Print the records below verbatim.
######
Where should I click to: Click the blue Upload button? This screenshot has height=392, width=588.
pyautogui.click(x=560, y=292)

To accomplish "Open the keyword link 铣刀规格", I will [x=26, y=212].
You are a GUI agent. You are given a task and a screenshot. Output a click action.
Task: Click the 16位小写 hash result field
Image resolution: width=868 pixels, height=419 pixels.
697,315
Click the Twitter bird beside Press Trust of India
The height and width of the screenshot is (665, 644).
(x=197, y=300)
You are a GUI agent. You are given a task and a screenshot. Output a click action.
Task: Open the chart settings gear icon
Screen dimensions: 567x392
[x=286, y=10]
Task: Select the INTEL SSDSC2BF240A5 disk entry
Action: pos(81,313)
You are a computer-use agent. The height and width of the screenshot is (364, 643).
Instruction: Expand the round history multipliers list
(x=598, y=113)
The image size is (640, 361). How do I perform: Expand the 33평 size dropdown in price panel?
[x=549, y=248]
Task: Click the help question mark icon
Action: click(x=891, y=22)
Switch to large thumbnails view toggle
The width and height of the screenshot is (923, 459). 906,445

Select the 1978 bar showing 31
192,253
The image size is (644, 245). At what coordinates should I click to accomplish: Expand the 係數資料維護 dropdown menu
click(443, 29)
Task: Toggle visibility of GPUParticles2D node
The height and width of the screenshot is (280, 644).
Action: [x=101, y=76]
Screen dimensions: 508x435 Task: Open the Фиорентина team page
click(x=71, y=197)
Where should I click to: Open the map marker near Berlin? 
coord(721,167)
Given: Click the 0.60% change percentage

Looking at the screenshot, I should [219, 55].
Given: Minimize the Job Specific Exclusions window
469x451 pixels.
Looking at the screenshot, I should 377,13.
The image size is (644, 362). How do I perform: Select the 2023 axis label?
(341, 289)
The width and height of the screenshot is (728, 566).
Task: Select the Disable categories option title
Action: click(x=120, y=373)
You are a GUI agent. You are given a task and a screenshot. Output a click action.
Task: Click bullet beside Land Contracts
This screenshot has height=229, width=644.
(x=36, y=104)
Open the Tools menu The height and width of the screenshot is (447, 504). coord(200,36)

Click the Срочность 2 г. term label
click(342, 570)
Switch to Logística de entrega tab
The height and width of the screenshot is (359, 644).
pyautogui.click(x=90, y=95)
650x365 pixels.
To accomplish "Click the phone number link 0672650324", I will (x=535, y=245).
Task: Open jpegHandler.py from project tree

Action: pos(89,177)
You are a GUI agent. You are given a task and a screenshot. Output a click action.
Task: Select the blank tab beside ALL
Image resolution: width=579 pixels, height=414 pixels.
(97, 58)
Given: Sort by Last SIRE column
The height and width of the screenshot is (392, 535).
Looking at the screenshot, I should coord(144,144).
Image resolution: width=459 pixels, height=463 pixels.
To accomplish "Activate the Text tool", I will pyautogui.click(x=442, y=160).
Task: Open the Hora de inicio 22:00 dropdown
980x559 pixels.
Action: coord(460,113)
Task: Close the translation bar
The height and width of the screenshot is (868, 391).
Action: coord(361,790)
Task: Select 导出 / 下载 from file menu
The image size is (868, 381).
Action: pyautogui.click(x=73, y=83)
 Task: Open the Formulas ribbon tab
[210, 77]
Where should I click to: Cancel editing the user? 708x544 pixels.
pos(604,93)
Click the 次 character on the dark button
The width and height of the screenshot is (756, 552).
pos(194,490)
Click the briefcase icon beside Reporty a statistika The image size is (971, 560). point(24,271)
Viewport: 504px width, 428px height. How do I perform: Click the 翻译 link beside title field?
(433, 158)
######
WRITTEN RESPONSE:
Where should I click to: Click the blue Upload button? This screenshot has height=392, width=588.
pyautogui.click(x=560, y=292)

To accomplish "Open the keyword link 铣刀规格", I will [x=26, y=212].
You are a GUI agent. You are given a task and a screenshot. Output a click action.
Task: Click the 16位小写 hash result field
Image resolution: width=868 pixels, height=419 pixels.
697,315
Click the Twitter bird beside Press Trust of India
The height and width of the screenshot is (665, 644).
(x=197, y=300)
You are a GUI agent. You are given a task and a screenshot. Output a click action.
Task: Open the chart settings gear icon
Screen dimensions: 567x392
[x=286, y=10]
Task: Select the INTEL SSDSC2BF240A5 disk entry
Action: pos(81,313)
You are a computer-use agent. The height and width of the screenshot is (364, 643).
Instruction: Expand the round history multipliers list
(x=598, y=113)
The image size is (640, 361). How do I perform: Expand the 33평 size dropdown in price panel?
[x=549, y=248]
Task: Click the help question mark icon
Action: click(x=891, y=22)
Switch to large thumbnails view toggle
The width and height of the screenshot is (923, 459). 906,445

Select the 1978 bar showing 31
192,253
The image size is (644, 245). At what coordinates should I click to accomplish: Expand the 係數資料維護 dropdown menu
click(443, 29)
Task: Toggle visibility of GPUParticles2D node
The height and width of the screenshot is (280, 644).
Action: [x=101, y=76]
Screen dimensions: 508x435 Task: Open the Фиорентина team page
click(x=71, y=197)
Where should I click to: Open the map marker near Berlin? 
coord(721,167)
Given: Click the 0.60% change percentage

Looking at the screenshot, I should [219, 55].
Given: Minimize the Job Specific Exclusions window
469x451 pixels.
Looking at the screenshot, I should 377,13.
The image size is (644, 362). How do I perform: Select the 2023 axis label?
(341, 289)
The width and height of the screenshot is (728, 566).
Task: Select the Disable categories option title
Action: click(x=120, y=373)
You are a GUI agent. You are given a task and a screenshot. Output a click action.
Task: Click bullet beside Land Contracts
This screenshot has height=229, width=644.
(x=36, y=104)
Open the Tools menu The height and width of the screenshot is (447, 504). coord(200,36)

Click the Срочность 2 г. term label
click(342, 570)
Switch to Logística de entrega tab
The height and width of the screenshot is (359, 644).
pyautogui.click(x=90, y=95)
650x365 pixels.
To accomplish "Click the phone number link 0672650324", I will (x=535, y=245).
Task: Open jpegHandler.py from project tree

Action: pos(89,177)
You are a GUI agent. You are given a task and a screenshot. Output a click action.
Task: Select the blank tab beside ALL
Image resolution: width=579 pixels, height=414 pixels.
(97, 58)
Given: Sort by Last SIRE column
The height and width of the screenshot is (392, 535).
Looking at the screenshot, I should coord(144,144).
Image resolution: width=459 pixels, height=463 pixels.
To accomplish "Activate the Text tool", I will pyautogui.click(x=442, y=160).
Task: Open the Hora de inicio 22:00 dropdown
980x559 pixels.
Action: coord(460,113)
Task: Close the translation bar
The height and width of the screenshot is (868, 391).
Action: coord(361,790)
Task: Select 导出 / 下载 from file menu
The image size is (868, 381).
Action: pyautogui.click(x=73, y=83)
 Task: Open the Formulas ribbon tab
[210, 77]
Where should I click to: Cancel editing the user? 708x544 pixels.
pos(604,93)
Click the 次 character on the dark button
The width and height of the screenshot is (756, 552).
pos(194,490)
Click the briefcase icon beside Reporty a statistika The image size is (971, 560). point(24,271)
Viewport: 504px width, 428px height. How do I perform: Click the 翻译 link beside title field?
(433, 158)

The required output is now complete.